Abstract
The Human Genome Project was the first step in a scientific revolution that unleashed the full potential of the field of genomics (Durmaz et al., 2015). The project launched in the 1990s and the first draft of the human genome was published in 2003. Since this development researchers have been able to harness genetic data from patients using methods such as next-generation sequencing (NGS) and RNA-seq to draw meaningful conclusions. Two ways this data has been used are in the analysis of disease mechanisms and the development of genetic tests.
The technical report will focus on using genetic expressions to study disease mechanisms. Specifically, this technical report observes the pathogenic signaling mechanisms in Systemic Lupus Erythematosus (SLE). SLE is a chronic, heterogeneous autoimmune disease that causes damage to numerous organs (COJOCARU et al., 2011). The current understanding of disease pathogenesis is incomplete and subsequently, treatments for SLE are inadequate (Mok & Lau, 2003). The approach to this project is based on current knowledge of autoimmune diseases. Previous research has identified that dysregulated immune signaling in autoimmune disease often arises because of an improper balance in the activation and inhibition of inflammatory cells or pathways (Arakelyan et al., 2017). One potential regulatory mechanism that controls immune activation, and thus can become dysregulated, is the imbalance of kinases and phosphatases. Functionally, phosphatases and kinases have an inverse relationship: kinases are considered to activate signaling, and phosphatases are thought to inhibit signaling (Protein Phosphatases and Kinases | NEB, n.d.). Therefore, to study the pathogenic signaling mechanisms in SLE this technical report investigates phosphatases and kinases. Specifically, the report aims to identify groups of genes whose expression allows for meaningful separation between patients with SLE and control. To accomplish this goal, the technical project set out three aims: design gene sets of phosphatases and kinases, analyze patterns in the expression of gene sets, and evaluate the ability of gene sets to discriminate between SLE and control. The project used whole blood microarray data from three large data sets. The methods used to complete these aims include literature analysis, gene set variation analysis (GSVA), co-expression, binary classification machine learning (ML), and classification and regression trees (CART). Through this careful approach, this project was able to identify gene sets that differentiate between SLE and control and thus provide insight to the pathogenesis of SLE.

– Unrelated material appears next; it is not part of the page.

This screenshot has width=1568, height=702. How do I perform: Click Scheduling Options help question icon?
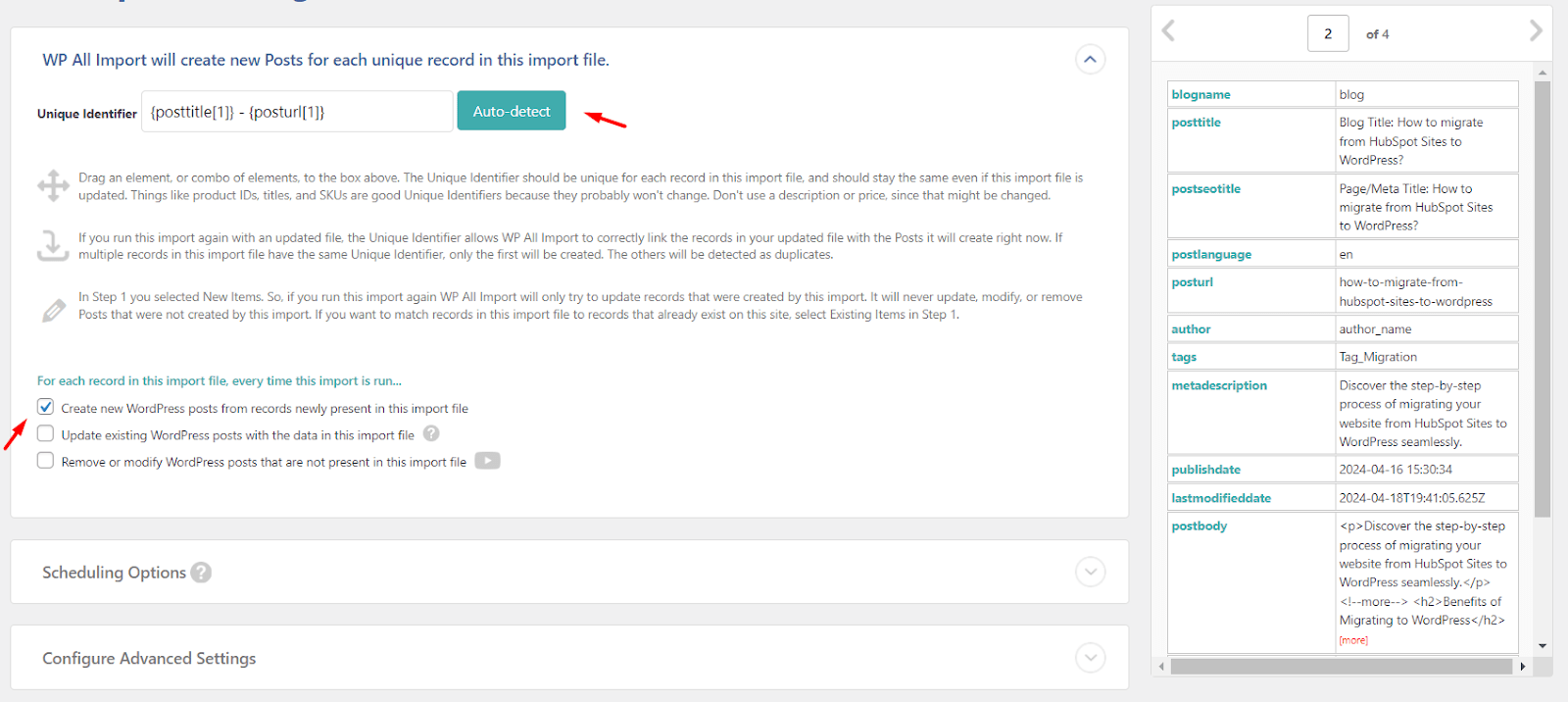coord(201,573)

The second piece of this portfolio observes another developing field of genomics: genetic testing. The research paper specifically investigates the role of preimplantation genetic testing (PGT) which is a technology sometimes used in in vitro fertilization (IVF) (Klimczak et al., 2021). IVF is an alternative to sex as a method used to impregnate a woman. In IVF the embryo is fertilized outside of the body. In the IVF process, multiple embryos are fertilized but only one is eventually implanted into the womb. PGT is a method for conducting genetic tests on the fertilized embryo and is used to determine which embryo should be implanted for development. PGT is a controversial technology as it provides doctors, parents, and legislators the opportunity to decide which embryo is chosen. Internationally PGT is regulated to varying degrees (Ginoza & Isasi, 2020). This research paper investigates the regulation of two countries with opposite approaches to regulation: Switzerland and the United States. In order to understand the sociotechnical system related to PGT, this paper takes a holistic approach by investigating policy, history, culture, and ethics related to PGT.

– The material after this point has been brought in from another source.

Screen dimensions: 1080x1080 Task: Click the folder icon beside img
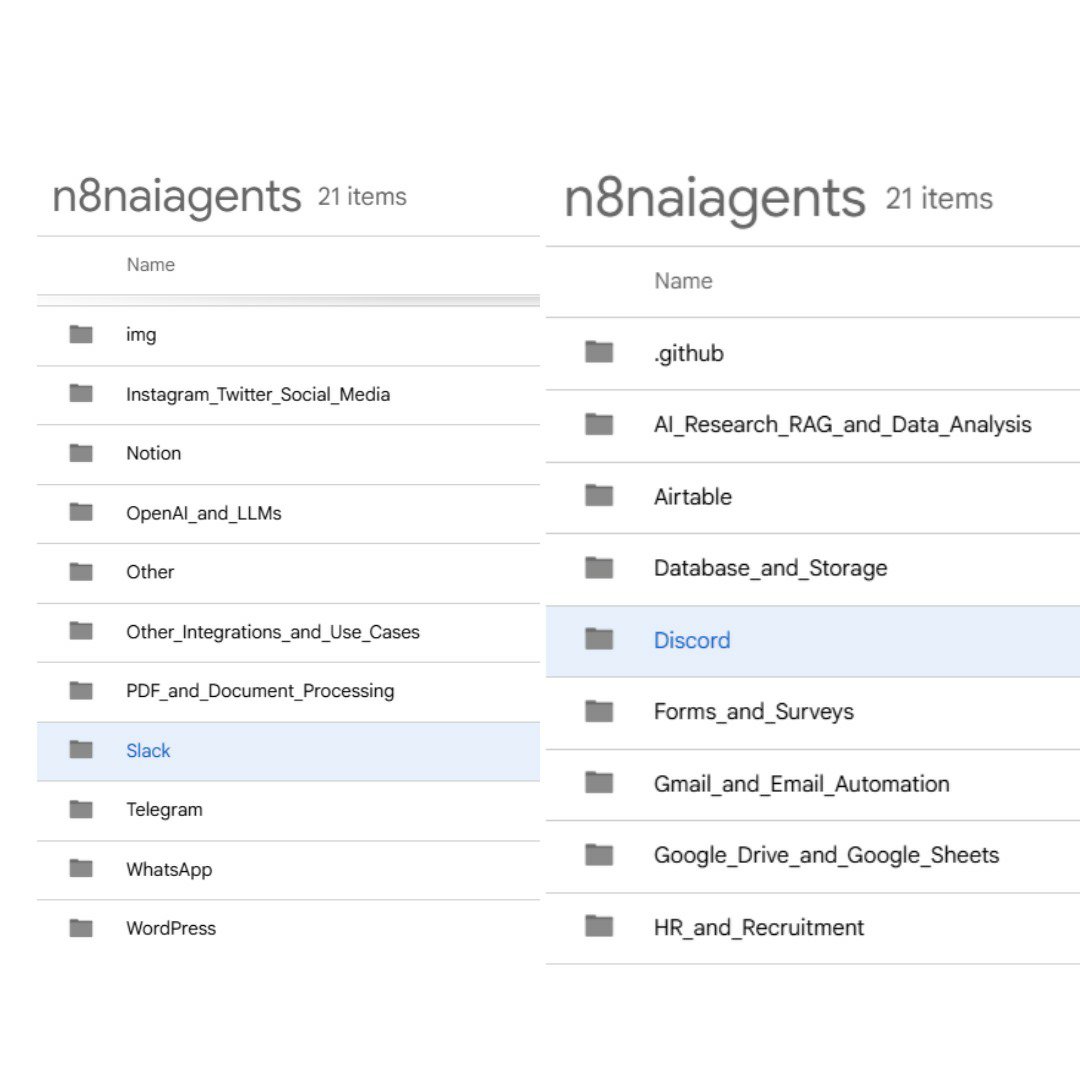[x=81, y=334]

Progress in genomic research has led to the development of many new technologies. These technologies have allowed for great discoveries but also led to widespread concern about possible gross misuse. This portfolio investigates two of these new technologies using one to attempt to understand a disease, and another to understand the sociotechnical system surrounding the technology itself. Together this work allows one to thoroughly understand the current applications of genomic technology.